At issue: a state Constitution provision that requires the leading gubernatorial candidate to poll more than 50 percent of the vote. If no one did, the election would've gone to the Democrat-controlled state Legislature, where lawmakers would vote in secret ballot.
Douglas, a 57-year-old Republican, didn't get a majority in either of two recent WCAX-TV polls. In the latest, he had 47 percent.
But on Tuesday, he got the majority he needed. With 80 percent of precincts reporting, he had 55 percent of the vote. Independent Anthony Pollina had a narrow lead over Democrat Gaye Symington, both around 21 percent.
Douglas claimed victory before a crowd of cheering supporters at a Montpelier hotel.
"These are challenging times. That's obvious to everyone. I've been around the state, looking at the challenges Vermoners are facing - the unemployment rate that is rising, and perhaps will continue to, the need to provide hope, opportunity and prosperity for everybody, until we get out of this economic downturn stronger than ever," he said.
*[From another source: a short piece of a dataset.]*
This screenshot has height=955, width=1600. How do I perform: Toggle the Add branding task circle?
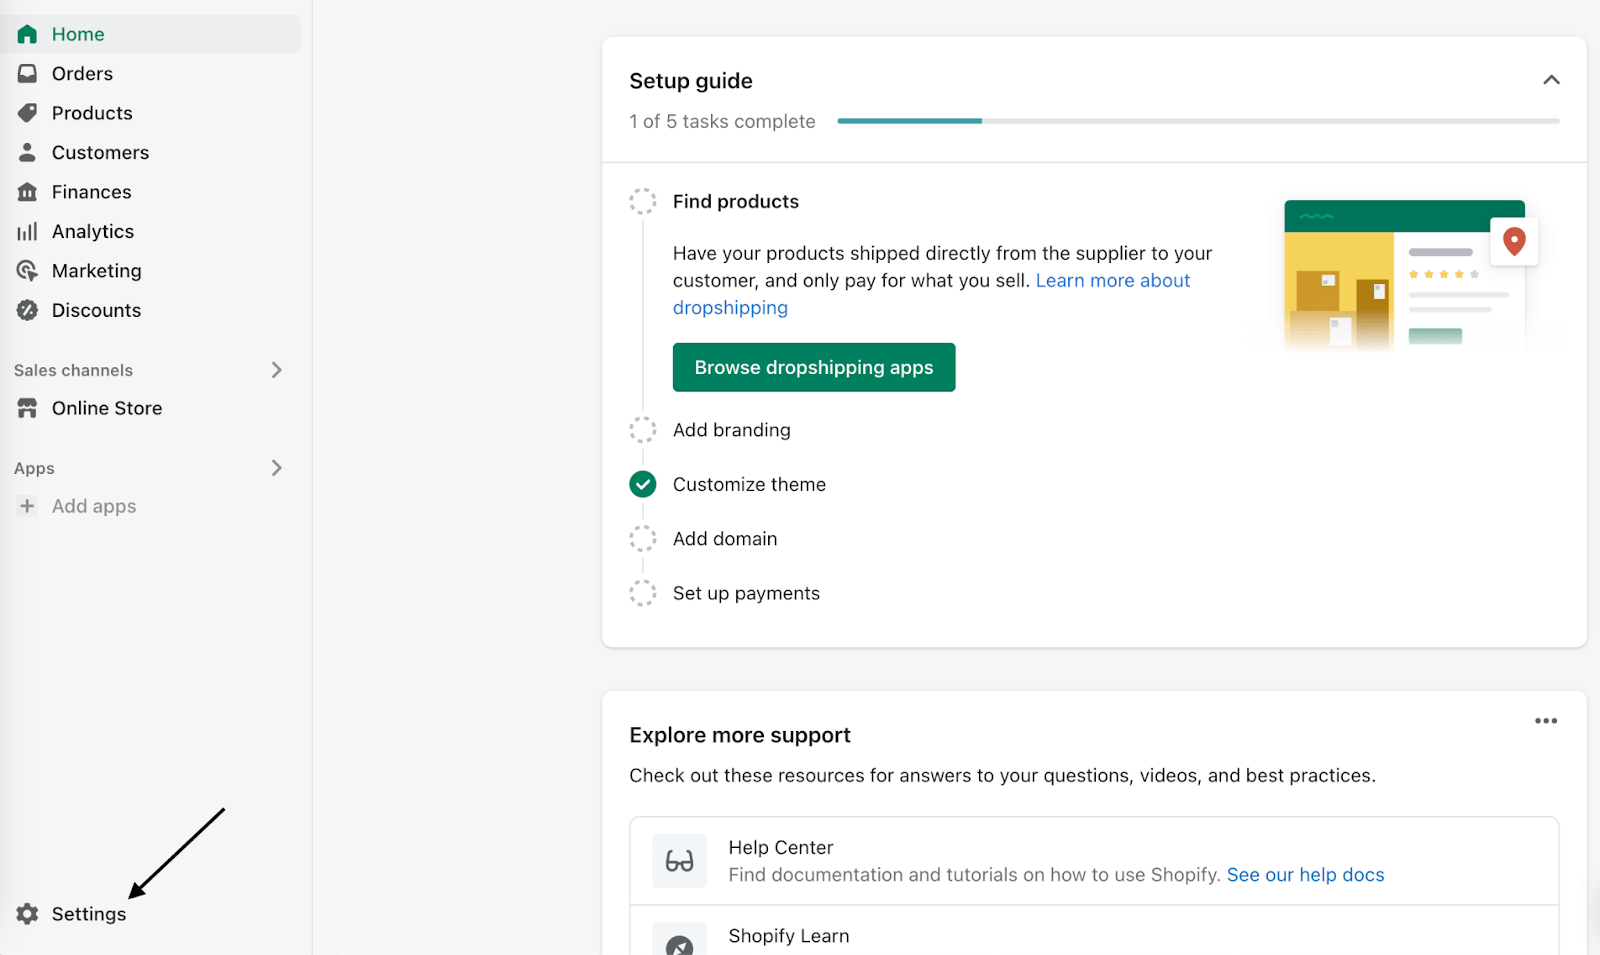643,429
Vermonters, he said, "now expect everybody in Montpelier to work together to bring prosperity to the state."
Only once in the past century have Vermont lawmakers chosen the also-ran. In a 1976 race for lieutenant governor, the Legislature chose Republican T. Garry Buckley over Democrat John Alden in a 90-87 vote - even though Alden captured more votes at the polls.
Douglas, a savvy campaigner known for his fiscal conservatism, has fashioned a 13-1 record in statewide elections despite being a Republican in a left-leaning state. His opponents have criticized his record on economic issues, and painted him as soft on the troubled Vermont Yankee nuclear plant and its owners.
"I voted Democrat for everything, except Douglas," said Elizabeth Rodriguez, 46, of Montpelier. "I think he's done a pretty good job. I understand him. I understand what he's doing."
Symington, 54, a veteran lawmaker and outgoing House speaker, entered the race late and struggled to distinguish herself on the campaign trail and in debates.
Pollina, a 56-year-old Progressive Party member who switched his affiliation to independent midway through the campaign, is seen as a spoiler - helping split the anti-Douglas vote.
Also in the race were Liberty Union candidate Peter Diamondstone, independents Cris Ericson and Sam Young and Cheap Renewable Energy candidate Tony O'Connor.